Setting up and using your research cluster account

Modules

The cluster has a lot of scientific libraries installed, most of which you won’t need. Rather than having everything always accessible to everyone, you choose what will be in your paths using modules. All modules can be seen by running module avail; the ones currently set up for you can be seen by running module list. You load a module by running module load <modulename>, and remove one by running module rm <modulename>. Loading a module will also load any dependencies.

Drives

Your home directory is on a relatively small disk - it’s OK for code, but not for large datasets, because everybody has to share that small disk. /mnt/beegfs is where you want to store datasets for your computation to use. It’s big (640TB) and loads quickly onto the computing nodes.

Setting up your account

  1. ssh -X <username>@borg.hpc.usna.edu
  2. Now, get yourself access to the already-installed anaconda: module load anaconda3
  3. In order to install new packages locally, you need to make a python “virtual environment:” conda create -y -n <some short name you like> python=3.9
  4. Change your ~/.bashrc to include module load anaconda3 so that happens automatically.
  5. Run conda init
  6. To the bottom of your .bashrc, add conda activate <whatever you named the environment>
  7. Sign out, sign back in, make sure that your virtual environment name is in the parentheses to the left of your command prompt.
  8. Run conda install -c conda-forge numpy scipy matplotlib scikit-learn pandas to install all those packages in your virtual environment.
  9. cd /mnt/beegfs and mkdir <your username>. This is where you’ll put datasets.
  10. If you want, go back to your home directory and make a soft link to that folder in beegfs, so it’s easy for you to navigate to.

OK, how do I run code?

When you first log in, you are on a login node. This is appropriate for coding, small scripts, data transfer, etc. Login nodes are not appropriate for actual computation. Running code on a login node is slower, and it also slows down everybody else’s login node experience. Rude!

Instead, you need to ask the machine for resources on a compute node. We do this using a program called Slurm, which allocates a finite machine’s resources to all the many computation jobs the different users may want to run. You may even have to wait! (You will probably not have to wait long).

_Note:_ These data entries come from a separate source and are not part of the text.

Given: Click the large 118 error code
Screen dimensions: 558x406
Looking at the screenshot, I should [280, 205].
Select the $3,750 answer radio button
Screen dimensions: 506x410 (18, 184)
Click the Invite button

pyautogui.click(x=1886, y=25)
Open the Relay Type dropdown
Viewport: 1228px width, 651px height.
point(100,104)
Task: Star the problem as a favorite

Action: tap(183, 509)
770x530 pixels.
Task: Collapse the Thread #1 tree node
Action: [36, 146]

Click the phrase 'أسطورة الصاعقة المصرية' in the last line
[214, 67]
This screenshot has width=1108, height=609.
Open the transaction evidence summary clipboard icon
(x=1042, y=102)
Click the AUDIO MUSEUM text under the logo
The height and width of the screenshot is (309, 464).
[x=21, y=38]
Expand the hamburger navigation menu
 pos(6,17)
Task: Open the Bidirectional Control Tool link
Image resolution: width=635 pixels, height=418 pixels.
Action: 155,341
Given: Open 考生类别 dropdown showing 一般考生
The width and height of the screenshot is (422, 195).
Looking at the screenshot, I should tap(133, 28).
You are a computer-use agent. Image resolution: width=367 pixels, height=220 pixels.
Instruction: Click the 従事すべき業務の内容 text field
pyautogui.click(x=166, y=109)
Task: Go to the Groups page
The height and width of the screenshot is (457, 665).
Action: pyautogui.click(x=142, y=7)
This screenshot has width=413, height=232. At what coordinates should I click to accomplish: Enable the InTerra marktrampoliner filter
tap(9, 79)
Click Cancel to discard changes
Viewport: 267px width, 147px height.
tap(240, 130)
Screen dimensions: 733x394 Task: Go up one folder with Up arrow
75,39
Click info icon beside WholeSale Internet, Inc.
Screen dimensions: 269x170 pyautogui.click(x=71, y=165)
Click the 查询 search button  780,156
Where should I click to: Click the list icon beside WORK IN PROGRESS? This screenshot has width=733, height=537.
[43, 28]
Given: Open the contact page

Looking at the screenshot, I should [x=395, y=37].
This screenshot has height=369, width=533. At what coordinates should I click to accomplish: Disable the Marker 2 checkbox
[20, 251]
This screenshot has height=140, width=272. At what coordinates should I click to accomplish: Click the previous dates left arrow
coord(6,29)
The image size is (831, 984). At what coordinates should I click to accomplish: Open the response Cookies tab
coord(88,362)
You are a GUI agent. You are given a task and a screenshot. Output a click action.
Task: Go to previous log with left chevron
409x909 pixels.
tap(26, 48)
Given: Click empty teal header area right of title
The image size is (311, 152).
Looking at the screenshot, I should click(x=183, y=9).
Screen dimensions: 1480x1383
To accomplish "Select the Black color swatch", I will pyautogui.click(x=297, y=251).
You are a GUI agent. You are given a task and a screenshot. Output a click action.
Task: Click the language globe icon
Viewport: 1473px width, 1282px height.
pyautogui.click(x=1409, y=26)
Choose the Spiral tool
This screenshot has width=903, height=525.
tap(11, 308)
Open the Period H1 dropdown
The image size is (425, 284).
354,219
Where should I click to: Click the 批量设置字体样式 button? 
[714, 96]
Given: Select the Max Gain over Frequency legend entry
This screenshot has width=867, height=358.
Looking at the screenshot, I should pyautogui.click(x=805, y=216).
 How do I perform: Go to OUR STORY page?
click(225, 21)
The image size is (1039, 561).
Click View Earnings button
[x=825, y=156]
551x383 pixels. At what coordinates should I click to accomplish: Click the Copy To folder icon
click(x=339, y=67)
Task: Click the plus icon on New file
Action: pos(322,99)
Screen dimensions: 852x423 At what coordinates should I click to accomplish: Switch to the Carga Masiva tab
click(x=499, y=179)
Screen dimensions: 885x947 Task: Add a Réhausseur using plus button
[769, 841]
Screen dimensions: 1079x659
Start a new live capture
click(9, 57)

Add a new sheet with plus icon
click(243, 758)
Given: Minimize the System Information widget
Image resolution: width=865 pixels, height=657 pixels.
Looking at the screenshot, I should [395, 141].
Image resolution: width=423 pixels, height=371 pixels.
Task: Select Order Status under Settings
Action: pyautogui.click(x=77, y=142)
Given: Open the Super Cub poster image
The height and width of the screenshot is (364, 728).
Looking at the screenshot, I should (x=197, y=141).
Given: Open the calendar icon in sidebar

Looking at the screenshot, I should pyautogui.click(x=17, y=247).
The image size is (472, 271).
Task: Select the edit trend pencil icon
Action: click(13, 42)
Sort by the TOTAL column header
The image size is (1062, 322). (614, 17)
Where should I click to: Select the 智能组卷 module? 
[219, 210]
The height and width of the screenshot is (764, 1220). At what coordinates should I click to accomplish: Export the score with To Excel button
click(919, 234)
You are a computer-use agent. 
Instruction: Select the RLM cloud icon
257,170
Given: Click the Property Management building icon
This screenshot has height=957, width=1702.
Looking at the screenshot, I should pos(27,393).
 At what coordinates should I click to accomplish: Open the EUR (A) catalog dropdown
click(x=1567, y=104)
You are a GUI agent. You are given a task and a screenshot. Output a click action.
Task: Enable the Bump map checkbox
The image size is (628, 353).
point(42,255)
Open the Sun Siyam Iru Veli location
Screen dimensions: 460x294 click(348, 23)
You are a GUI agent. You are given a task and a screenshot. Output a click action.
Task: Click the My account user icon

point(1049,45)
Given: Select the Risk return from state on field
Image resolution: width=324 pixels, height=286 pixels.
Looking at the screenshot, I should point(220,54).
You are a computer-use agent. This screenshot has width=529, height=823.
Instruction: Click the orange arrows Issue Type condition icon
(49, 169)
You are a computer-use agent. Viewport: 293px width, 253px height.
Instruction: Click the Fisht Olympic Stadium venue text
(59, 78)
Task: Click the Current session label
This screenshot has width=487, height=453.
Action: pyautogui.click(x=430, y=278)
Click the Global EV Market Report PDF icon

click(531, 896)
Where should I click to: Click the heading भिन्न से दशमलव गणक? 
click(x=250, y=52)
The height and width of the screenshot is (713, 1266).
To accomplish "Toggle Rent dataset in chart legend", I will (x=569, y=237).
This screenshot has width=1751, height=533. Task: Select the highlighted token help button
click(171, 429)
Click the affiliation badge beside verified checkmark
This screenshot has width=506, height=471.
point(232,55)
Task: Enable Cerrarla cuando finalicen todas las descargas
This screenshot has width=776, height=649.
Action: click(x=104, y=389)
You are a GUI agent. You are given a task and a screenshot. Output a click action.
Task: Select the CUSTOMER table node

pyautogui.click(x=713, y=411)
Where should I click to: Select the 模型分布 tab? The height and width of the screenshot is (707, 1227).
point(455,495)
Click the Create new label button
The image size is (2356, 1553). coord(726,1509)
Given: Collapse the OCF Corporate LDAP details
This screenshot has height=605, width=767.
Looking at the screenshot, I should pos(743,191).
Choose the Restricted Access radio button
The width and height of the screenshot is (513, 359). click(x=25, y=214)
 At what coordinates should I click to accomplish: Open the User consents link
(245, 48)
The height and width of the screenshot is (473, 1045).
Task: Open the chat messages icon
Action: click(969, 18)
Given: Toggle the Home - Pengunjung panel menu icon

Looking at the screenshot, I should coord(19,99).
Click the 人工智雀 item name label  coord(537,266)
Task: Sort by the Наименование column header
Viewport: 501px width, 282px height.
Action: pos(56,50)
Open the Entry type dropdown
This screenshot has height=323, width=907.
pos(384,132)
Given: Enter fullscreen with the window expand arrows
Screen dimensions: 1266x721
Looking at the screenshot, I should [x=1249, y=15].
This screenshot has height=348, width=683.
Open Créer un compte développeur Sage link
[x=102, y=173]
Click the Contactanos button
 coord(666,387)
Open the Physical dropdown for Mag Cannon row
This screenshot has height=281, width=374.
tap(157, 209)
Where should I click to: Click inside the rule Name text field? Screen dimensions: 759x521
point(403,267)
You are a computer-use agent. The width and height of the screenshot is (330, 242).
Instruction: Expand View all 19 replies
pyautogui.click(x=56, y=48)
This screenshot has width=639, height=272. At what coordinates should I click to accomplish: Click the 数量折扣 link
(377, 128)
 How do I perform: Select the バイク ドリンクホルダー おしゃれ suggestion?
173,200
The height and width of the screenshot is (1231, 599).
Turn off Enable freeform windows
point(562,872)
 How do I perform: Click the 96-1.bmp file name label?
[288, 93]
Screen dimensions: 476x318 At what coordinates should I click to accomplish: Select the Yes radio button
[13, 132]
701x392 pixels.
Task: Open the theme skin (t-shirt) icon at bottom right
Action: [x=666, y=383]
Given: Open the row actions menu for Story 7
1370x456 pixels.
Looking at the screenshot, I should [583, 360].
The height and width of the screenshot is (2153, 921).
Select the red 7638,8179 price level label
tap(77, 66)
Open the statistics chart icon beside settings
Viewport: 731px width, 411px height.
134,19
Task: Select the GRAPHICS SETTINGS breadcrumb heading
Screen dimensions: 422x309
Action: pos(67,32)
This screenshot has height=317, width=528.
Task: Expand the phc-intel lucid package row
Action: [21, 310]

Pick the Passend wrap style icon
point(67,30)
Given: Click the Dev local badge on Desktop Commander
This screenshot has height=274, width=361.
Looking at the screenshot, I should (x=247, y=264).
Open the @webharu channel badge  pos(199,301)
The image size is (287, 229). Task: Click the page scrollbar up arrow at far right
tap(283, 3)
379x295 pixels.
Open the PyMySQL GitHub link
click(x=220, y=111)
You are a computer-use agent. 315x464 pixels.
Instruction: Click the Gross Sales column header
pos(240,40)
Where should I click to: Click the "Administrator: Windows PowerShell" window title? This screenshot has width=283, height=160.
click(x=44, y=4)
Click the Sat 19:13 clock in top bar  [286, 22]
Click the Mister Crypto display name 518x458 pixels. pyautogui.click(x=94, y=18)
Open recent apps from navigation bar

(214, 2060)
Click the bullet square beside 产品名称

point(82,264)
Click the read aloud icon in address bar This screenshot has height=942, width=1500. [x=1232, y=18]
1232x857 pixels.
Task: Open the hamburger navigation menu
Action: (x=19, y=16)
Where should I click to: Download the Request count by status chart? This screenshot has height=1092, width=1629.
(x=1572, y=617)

You can see all the jobs that are currently running (or waiting to run) by running the command squeue. You can cancel one of your jobs by running scancel <jobnumber>

The most common way to submit a computation job is with a submission script. The below is an example script called cluster.sh:

#!/bin/bash
#SBATCH --job-name=test_job
#SBATCH --output=afile.txt
#SBATCH --ntasks=1
#SBATCH --cpus-per-task=20
#SBATCH --time=10:00
#SBATCH --partition=hpc

cd some_directory
run some other lines of code

The shebang line must be first, and says what shell you’re using to interpret the rest of the code. The comments starting with #SBATCH tell Slurm what requirements your job has. The job will show up in squeue as test_job. Output will appear in aFile.txt in the directory you submitted the file from. We’re only running 1 task (we’re not doing any parallel computation using MPI or something). I’ve requested all 20 CPUs on the 1 node I’m going to get (if you’re taking HPC - ntasks is the number of processes you’ll run (ie, MPI), while cpus-per-task is useful for threads (ie, OpenMP). I’ve put in a walltime line telling the queue that if this job is still running after 10 minutes, kill it. That line is optional, but voluntarily including some reasonable ceiling is encouraged, in case your code has an infinite loop or something. A good list of SBATCH options is here. partition is used to tell the machine what kind of queue you want to be in. Here’s some you may be interested in:

The non-SBATCH lines are the code you want to have run. cd-ing to directories, running python code, whatever it is.

To submit this, in the login node, I run sbatch cluster.sh, and the work is submitted to the job scheduler. Once my SBATCH requirements I’ve requested can be met, the job start to run.

Interactive jobs

If you want to see the job run, or interact with it by having a shell on the compute node, you can submit an interactive job. For example, srun --pty bash -i gets it done. Once it’s scheduled, you get another prompt. From there, you can do whatever it is you’re there to do.